Improved data-driven model-free adaptive control method for an upper extremity power-assist exoskeleton

The widespread application of power-assist exoskeletons in physical labor and daily activities has increased the demand for robust control strategies to address challenges in human-exoskeleton interaction. Factors such as collisions and friction introduce uncertain disturbances, making it difficult to establish an accurate human-exoskeleton interaction model, thereby limiting the applicability of current model-based control methods. To overcome these problems, this study proposes an improved data-driven model-free adaptive control method (IMFAC) for the upper extremity power-assist exoskeleton. The stability and convergence of the closed-loop system are rigorously proven. To optimize the initial conditions of IMFAC, we propose an improved snake optimizer (ISO) algorithm incorporating opposition-based learning.
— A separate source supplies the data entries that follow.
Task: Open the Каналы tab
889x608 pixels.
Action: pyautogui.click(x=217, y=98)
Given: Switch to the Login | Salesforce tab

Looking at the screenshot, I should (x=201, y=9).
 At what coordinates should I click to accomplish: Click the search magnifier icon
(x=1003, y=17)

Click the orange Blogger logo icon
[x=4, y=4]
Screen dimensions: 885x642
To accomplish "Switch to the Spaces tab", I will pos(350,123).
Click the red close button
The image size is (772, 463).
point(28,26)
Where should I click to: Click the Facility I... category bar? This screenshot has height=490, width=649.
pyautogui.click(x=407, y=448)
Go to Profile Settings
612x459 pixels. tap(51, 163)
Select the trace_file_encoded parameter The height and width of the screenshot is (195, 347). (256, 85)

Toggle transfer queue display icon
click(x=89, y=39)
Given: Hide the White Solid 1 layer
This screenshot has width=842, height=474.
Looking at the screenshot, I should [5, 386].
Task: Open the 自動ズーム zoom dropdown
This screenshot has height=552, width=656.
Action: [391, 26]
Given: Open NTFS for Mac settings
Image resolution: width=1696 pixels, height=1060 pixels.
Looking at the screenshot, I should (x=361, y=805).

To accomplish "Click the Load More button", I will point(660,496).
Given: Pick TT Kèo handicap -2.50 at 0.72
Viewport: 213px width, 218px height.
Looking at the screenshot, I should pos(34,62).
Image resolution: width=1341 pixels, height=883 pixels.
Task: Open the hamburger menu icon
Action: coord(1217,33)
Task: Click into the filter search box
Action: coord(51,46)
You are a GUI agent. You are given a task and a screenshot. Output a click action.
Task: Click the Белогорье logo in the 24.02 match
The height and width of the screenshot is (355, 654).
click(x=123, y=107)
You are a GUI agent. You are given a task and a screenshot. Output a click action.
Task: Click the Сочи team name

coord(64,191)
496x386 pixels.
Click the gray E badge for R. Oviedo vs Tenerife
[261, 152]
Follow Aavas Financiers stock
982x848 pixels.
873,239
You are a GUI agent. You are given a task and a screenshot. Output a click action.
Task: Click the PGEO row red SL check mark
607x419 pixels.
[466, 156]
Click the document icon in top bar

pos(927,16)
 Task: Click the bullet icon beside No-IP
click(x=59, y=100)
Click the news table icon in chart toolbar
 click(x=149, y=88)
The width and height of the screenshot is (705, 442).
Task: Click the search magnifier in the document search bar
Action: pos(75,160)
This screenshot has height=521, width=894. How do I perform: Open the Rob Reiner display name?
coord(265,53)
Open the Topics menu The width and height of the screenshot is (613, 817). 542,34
The proposed ISO-IMFAC method is evaluated in two scenarios: a nonlinear Hammerstein model benchmark and a physical exoskeleton platform. Experimental results demonstrate that ISO-IMFAC outperforms other popular data-driven control methods across six metrics: integrated absolute error (4.756), mean integral of time-weighted absolute error (0.457), maximum error (1.167), minimum error (0), mean error (0.032), and error standard deviation (0.169). Additionally, the ISO-IMFAC method effectively drives the exoskeleton without relying on its dynamic model. In two load-bearing experiments conducted with five subjects wearing the exoskeleton, the proposed method reduces average muscle exertion per unit time by over 50% and extended working time by more than 180%. These findings highlight the significant potential of the proposed method to enhance user endurance and reduce physical strain, paving the way for practical applications in diverse real-world scenarios. The code is released at https://github.com/Shurun-Wang/ISO-IMFAC.